Carne sofferente, perduta. Li ho incontrati in Italia, attivi nei vari giornali, negli ospedali, dietro le cattedre accademiche, nei ministeri. E li ho incontrati a Montreal e a Toronto, costruttori di case e autostrade; e nel Bronx di New York dove un molisano, Arturo Giovannitti di Ripabottoni, diventò il bardo dei lavoratori negli anni venti, degli umili e degli afflitti, guardando al loro futuro attraverso la lotta di classe.


Ninna nanna, figlio di mamma,


Chi t’ha cantata la mia canzone?


Sei nato di marzo come il rondone,


Come la rosa canina e l’agrigna


Mora dei rovi e delle fratte


 


E li ho incontrati in Argentina e nel Brasile, anche lì costruttori, esploratori, dissodatori cauti e precisi.


I molisani non sono una nazione e  nemmeno una regione, ma un seme certo, profondo, araldico.


Ma con mio padre è diverso. E’ stato sempre diverso.


Io me la prendo con lui ora, perché ho scoperto la sua esistenza. E in essa la mia. E in essa la nostra, di molisani col sacco sulle spalle e la fantasia che brucia.
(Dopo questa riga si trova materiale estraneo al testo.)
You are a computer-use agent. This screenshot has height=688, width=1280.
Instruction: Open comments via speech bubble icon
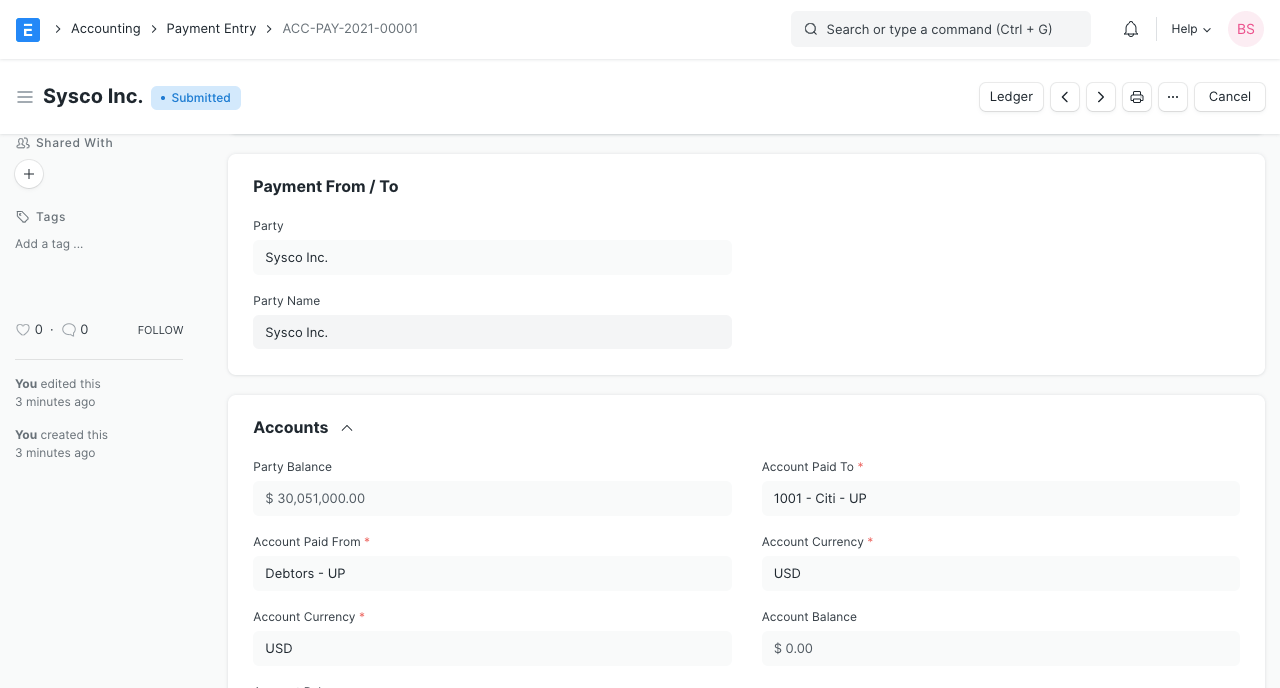[69, 330]
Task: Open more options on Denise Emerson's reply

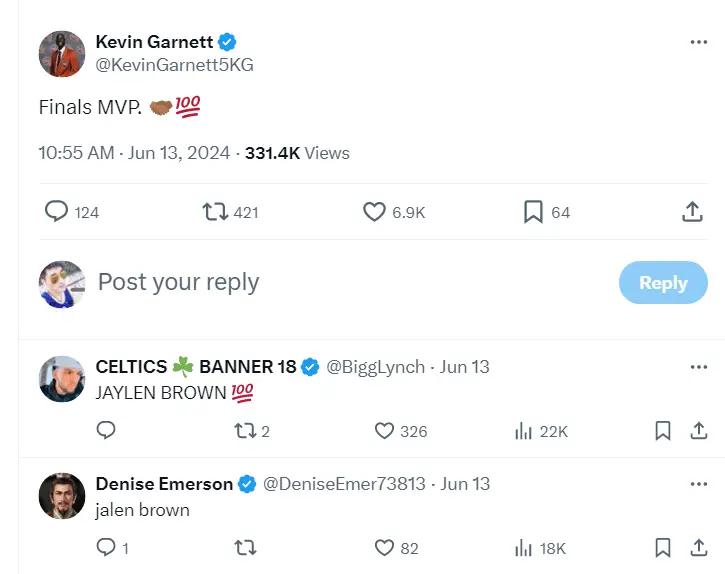Action: [699, 484]
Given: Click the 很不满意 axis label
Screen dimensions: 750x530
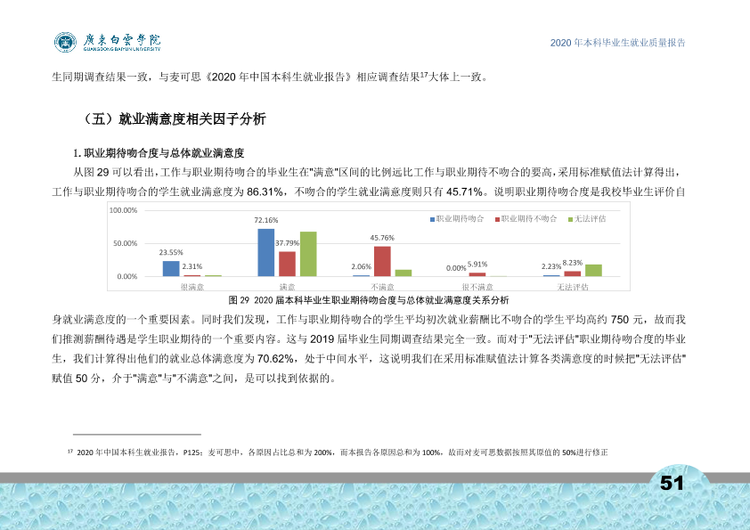Looking at the screenshot, I should click(477, 287).
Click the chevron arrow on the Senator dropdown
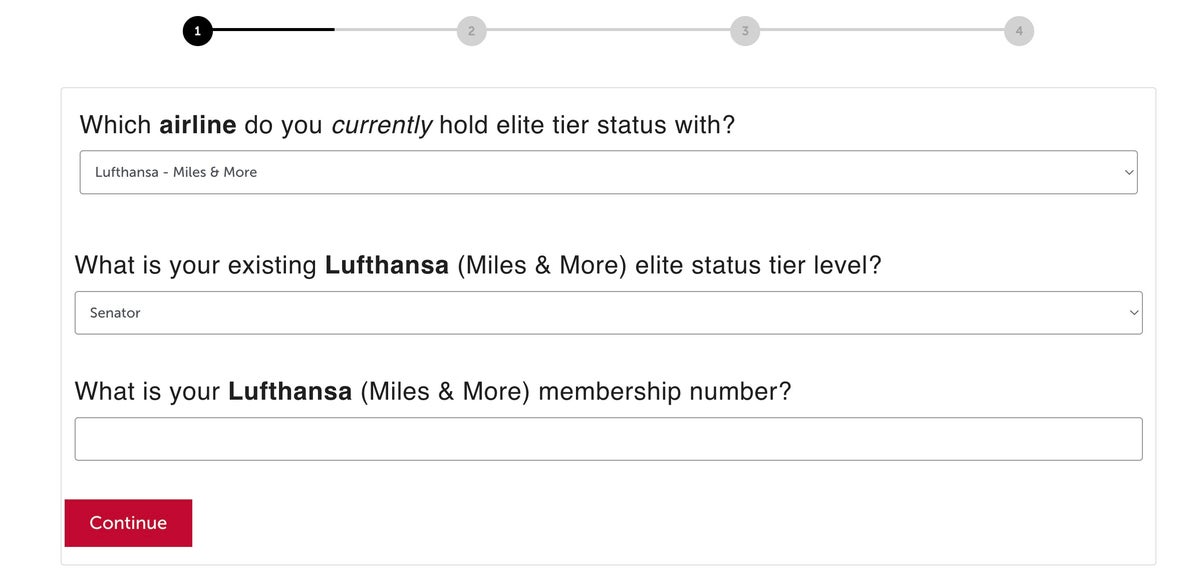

Lui è nato dove sono nato io, un villaggetto tra le colline appenniniche del Molise meridionale che Polibio chiamò Cales, i feudatari medievali Kalena e Casalchilenda, e gli unionisti ante e post Risorgimento Casacalenda.


Qui ho ascoltato le prime nenie della mia coscienza. Ero un bambino e ho visto gli uomini piangere, non soltanto le donne, per una frana che era arrivata, una mula morta, una bambina sventrata dall’autocarro, e la siccità che ha bruciato il raccolto.


Una delle nenie diceva:


          Possa essere benedetta, Rosa mia.


          Teneva le carni come una pollastra.


            Dove devo andarla cercando ora, Rosa?


            Possa essere benedetta.


            Chi vuole più dormire la notte, rosa mia Rosa?


E un’altra:


          Marito mio, sono rimasta con quattro figli.


          Come devo fare? Ho faticato per chiamare il sole.


            Una figlia di diciott’anni, robusta e grossa, una giovanone.


            E ora piangi e piangi, ma che ci fai più col pianto?


            Non ho più la figlia mia, non ho più lacrime


Ricchezza mia, cuore di mamma, figlia mia.


 


Tegole volavano dai tetti nella mia infanzia sotto i venti furiosi che scuotevano la terra e le nostre viscere. Due persone morirono con una tegola in testa. Al Circolo dei Galantuomini ripetevano un’antica storia. «Anche Pirro è morto con una tegola in testa. ah».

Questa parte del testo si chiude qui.